• PROVIDED DATA:
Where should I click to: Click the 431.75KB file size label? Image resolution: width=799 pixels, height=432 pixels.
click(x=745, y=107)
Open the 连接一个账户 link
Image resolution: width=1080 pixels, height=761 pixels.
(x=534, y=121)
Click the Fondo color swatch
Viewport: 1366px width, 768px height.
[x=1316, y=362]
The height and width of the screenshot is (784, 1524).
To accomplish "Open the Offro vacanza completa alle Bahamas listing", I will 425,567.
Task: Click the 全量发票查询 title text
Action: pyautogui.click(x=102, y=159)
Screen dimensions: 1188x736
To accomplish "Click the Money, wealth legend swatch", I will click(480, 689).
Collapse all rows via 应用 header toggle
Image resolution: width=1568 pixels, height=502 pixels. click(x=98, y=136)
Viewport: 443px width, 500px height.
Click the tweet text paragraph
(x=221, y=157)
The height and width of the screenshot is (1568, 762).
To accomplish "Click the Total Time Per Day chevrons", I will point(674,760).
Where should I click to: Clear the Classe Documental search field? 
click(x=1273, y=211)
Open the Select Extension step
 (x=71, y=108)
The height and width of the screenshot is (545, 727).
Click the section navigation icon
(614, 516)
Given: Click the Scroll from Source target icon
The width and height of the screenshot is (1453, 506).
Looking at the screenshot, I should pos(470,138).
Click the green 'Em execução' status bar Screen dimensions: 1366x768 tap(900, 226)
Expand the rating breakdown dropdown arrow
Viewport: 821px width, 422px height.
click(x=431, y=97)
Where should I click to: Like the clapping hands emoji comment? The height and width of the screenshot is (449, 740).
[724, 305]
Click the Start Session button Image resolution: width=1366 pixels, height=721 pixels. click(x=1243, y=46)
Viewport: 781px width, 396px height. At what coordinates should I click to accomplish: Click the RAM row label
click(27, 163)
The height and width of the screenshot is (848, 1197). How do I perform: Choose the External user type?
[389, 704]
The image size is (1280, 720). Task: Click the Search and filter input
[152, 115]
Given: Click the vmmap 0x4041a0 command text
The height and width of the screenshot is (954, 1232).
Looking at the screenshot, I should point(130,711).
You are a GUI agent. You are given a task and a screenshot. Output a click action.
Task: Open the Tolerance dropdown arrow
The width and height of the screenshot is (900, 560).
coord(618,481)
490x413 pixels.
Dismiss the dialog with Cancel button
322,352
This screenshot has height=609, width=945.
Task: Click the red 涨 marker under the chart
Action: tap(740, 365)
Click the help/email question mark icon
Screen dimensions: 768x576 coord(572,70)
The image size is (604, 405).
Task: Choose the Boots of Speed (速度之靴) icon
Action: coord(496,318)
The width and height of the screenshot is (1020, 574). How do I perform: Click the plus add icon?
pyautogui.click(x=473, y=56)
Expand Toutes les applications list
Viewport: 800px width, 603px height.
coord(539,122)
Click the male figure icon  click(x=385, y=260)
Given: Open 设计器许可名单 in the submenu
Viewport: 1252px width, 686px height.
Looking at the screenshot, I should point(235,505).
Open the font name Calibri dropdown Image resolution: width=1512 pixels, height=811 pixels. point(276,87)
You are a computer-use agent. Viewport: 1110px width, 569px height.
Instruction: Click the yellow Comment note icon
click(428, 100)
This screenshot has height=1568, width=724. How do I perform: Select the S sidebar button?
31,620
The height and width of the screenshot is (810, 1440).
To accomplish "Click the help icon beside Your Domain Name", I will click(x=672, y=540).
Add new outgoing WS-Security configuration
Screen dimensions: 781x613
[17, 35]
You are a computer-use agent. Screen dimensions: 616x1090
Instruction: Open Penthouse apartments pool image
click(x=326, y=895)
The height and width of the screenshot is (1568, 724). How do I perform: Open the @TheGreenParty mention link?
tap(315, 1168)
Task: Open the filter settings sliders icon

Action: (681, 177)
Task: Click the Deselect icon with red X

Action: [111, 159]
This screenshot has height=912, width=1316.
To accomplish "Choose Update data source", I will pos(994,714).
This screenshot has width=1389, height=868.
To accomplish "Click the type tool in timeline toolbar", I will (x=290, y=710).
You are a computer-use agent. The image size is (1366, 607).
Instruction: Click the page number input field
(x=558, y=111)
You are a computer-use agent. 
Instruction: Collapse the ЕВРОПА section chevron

• REQUIREMENT: All the lines that hold the word "computer" must appear in the answer, copied from the records.

• SOLUTION FOR THIS TASK:
You are a computer-use agent. Viewport: 1110px width, 569px height.
You are a computer-use agent. Screen dimensions: 616x1090
You are a computer-use agent. The image size is (1366, 607).
You are a computer-use agent. 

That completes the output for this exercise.